RECORDS SHOWN Start Marker
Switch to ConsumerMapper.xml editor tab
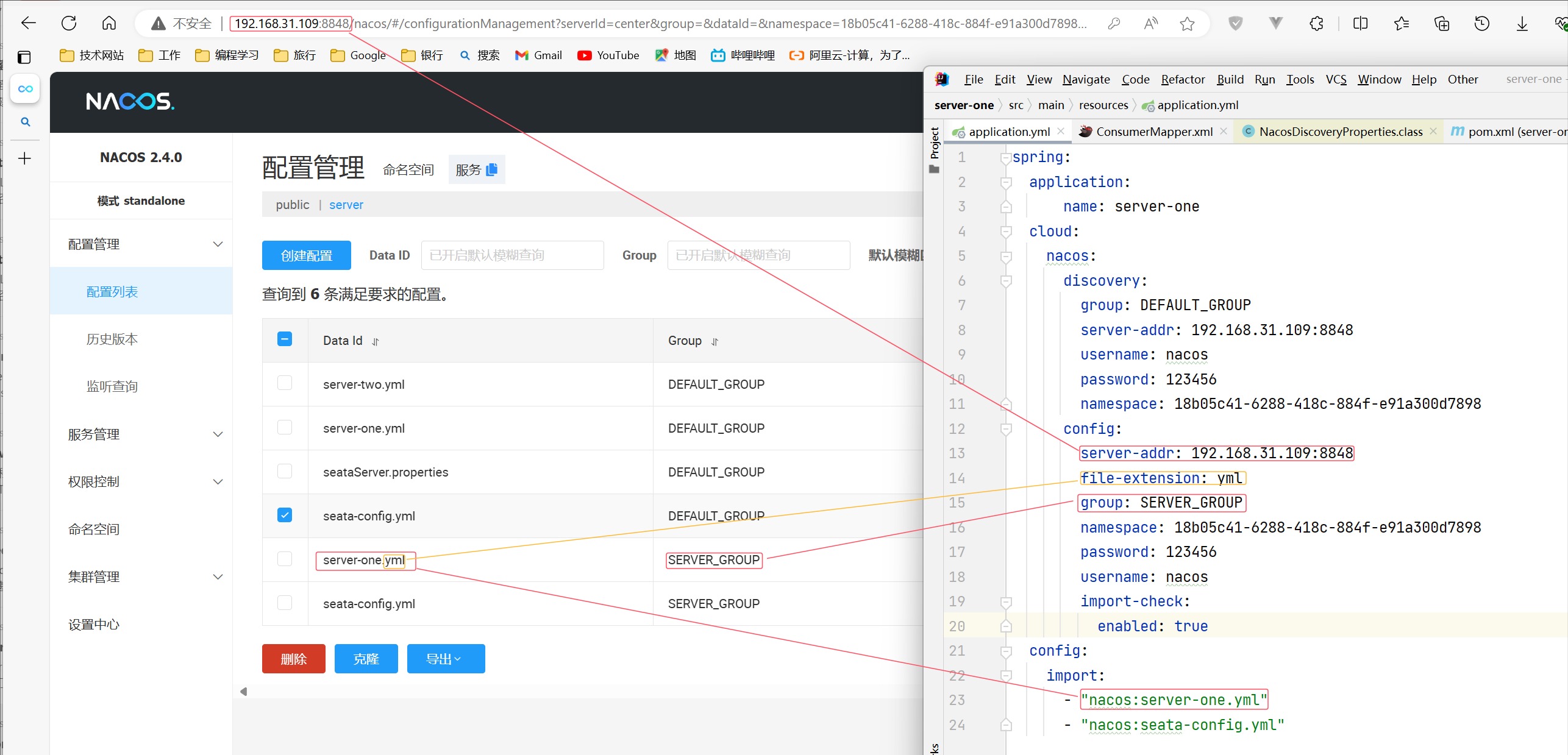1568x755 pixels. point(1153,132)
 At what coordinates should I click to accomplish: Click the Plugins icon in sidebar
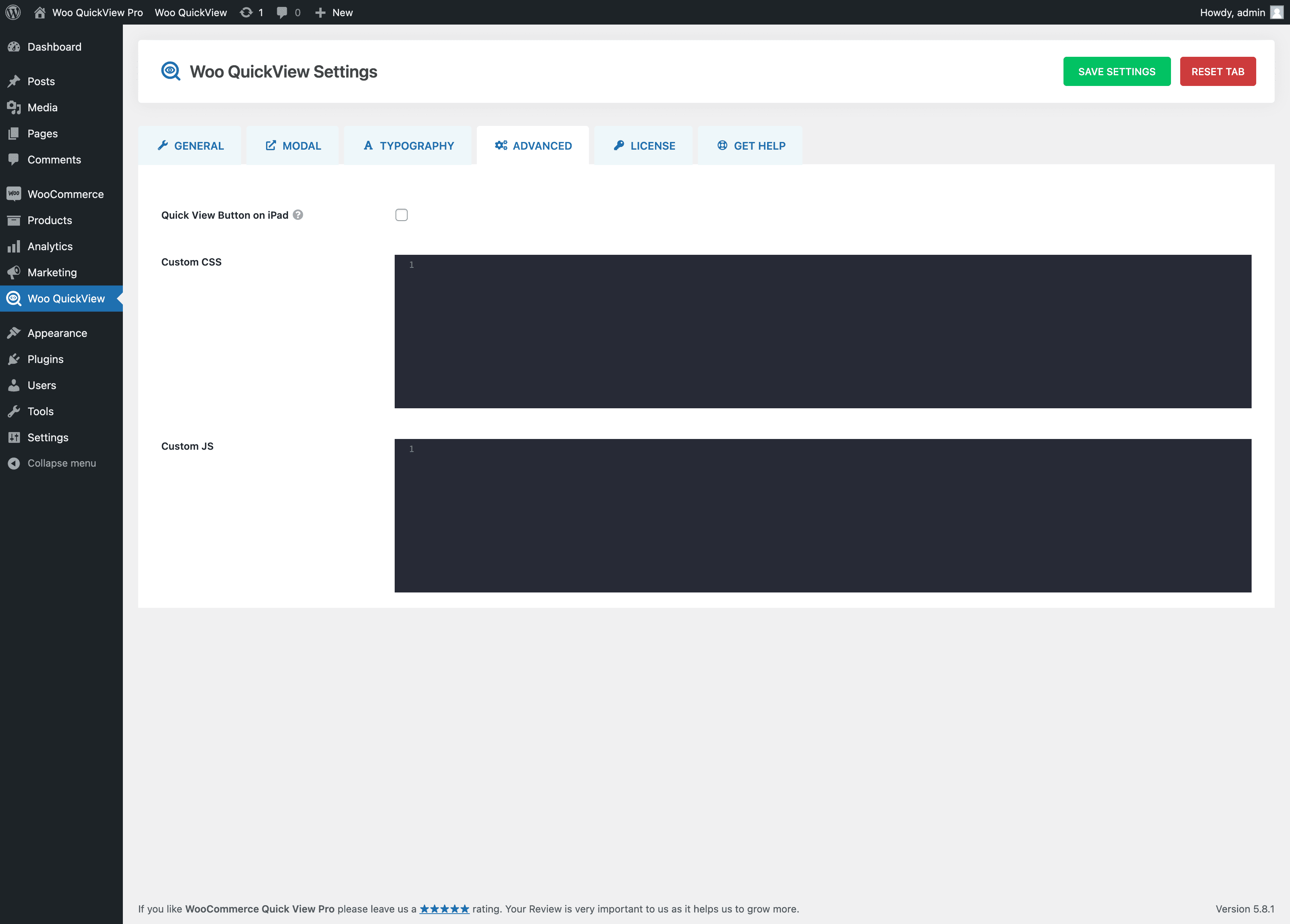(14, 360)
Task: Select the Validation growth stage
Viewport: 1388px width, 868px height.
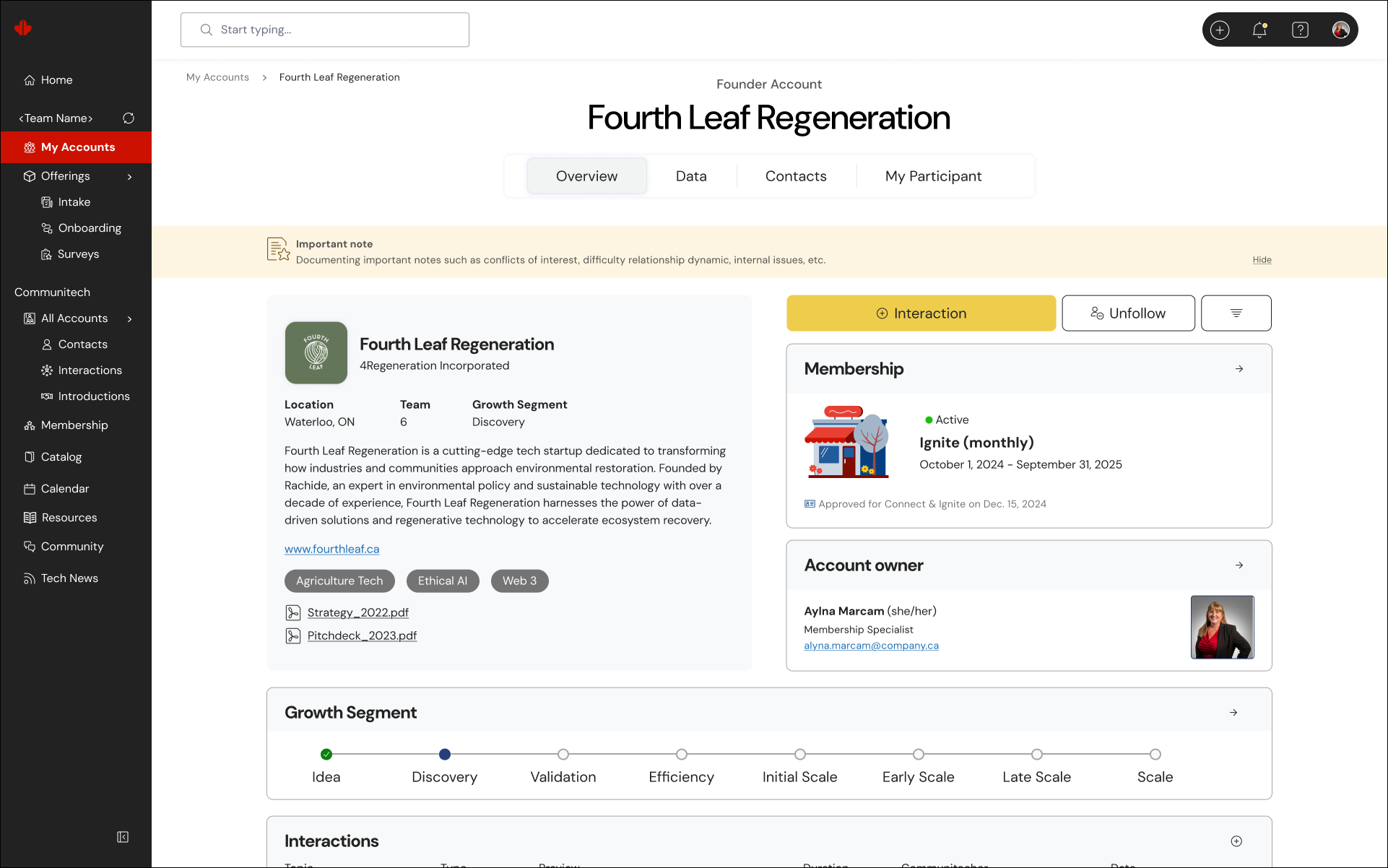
RECORDS SHOWN End Marker
YOUR TASK:
All lines above are to be restated word for word, with pictures excluded.

FINISHED EXERCISE:
Switch to ConsumerMapper.xml editor tab
1568x755 pixels. point(1153,132)
 At what coordinates should I click to accomplish: Click the Plugins icon in sidebar
(14, 360)
Task: Select the Validation growth stage
Viewport: 1388px width, 868px height.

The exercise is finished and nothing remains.